* DIRECTIONS FOR THIS TASK
Every line of the entries below that mentions "computer" is to be copied out.

*** Opening of RECORDS TO USE ***

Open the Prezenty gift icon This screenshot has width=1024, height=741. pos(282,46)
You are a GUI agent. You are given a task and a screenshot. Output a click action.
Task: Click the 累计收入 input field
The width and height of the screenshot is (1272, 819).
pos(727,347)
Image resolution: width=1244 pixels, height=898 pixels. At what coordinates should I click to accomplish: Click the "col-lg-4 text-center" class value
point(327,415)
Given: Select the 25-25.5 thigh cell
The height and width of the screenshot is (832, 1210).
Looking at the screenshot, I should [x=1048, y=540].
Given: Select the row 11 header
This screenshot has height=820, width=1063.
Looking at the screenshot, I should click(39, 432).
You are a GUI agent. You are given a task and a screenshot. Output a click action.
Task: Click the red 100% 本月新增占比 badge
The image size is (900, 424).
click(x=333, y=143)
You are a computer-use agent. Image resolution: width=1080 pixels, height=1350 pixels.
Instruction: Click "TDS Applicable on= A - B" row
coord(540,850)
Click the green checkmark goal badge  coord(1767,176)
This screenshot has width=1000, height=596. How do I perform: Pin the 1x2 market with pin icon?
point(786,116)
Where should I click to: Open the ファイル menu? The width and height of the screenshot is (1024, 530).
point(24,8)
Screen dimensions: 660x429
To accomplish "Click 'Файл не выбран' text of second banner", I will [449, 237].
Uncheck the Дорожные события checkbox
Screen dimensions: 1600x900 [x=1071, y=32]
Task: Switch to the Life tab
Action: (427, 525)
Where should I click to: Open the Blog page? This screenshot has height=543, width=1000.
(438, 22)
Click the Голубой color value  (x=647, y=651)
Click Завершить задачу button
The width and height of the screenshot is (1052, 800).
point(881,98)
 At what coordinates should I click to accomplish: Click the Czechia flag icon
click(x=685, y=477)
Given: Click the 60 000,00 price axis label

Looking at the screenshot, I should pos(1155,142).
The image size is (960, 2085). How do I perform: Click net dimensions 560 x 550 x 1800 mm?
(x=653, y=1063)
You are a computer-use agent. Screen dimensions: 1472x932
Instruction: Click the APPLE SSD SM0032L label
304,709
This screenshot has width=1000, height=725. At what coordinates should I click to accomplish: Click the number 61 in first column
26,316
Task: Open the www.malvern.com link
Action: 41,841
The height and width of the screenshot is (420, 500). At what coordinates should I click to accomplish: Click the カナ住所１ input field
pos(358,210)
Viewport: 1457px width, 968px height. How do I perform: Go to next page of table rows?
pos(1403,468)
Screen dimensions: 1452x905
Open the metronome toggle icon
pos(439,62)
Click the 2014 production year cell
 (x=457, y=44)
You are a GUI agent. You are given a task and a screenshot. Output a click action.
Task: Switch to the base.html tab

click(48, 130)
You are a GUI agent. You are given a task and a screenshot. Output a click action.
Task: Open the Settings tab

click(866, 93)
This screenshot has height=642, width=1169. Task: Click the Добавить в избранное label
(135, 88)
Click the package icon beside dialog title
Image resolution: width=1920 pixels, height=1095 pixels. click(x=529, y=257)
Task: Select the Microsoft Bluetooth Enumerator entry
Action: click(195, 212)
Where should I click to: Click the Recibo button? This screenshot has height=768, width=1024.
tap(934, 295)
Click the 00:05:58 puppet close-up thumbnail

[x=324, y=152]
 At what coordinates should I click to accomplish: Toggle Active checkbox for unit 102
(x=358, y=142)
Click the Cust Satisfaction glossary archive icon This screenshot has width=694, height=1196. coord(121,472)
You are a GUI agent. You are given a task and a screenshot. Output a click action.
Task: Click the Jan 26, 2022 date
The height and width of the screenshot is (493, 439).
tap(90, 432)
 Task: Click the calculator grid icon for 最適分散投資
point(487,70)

*** Close of RECORDS TO USE ***

* SOLUTION FOR THIS EXERCISE
You are a computer-use agent. Image resolution: width=1080 pixels, height=1350 pixels.
You are a computer-use agent. Screen dimensions: 1472x932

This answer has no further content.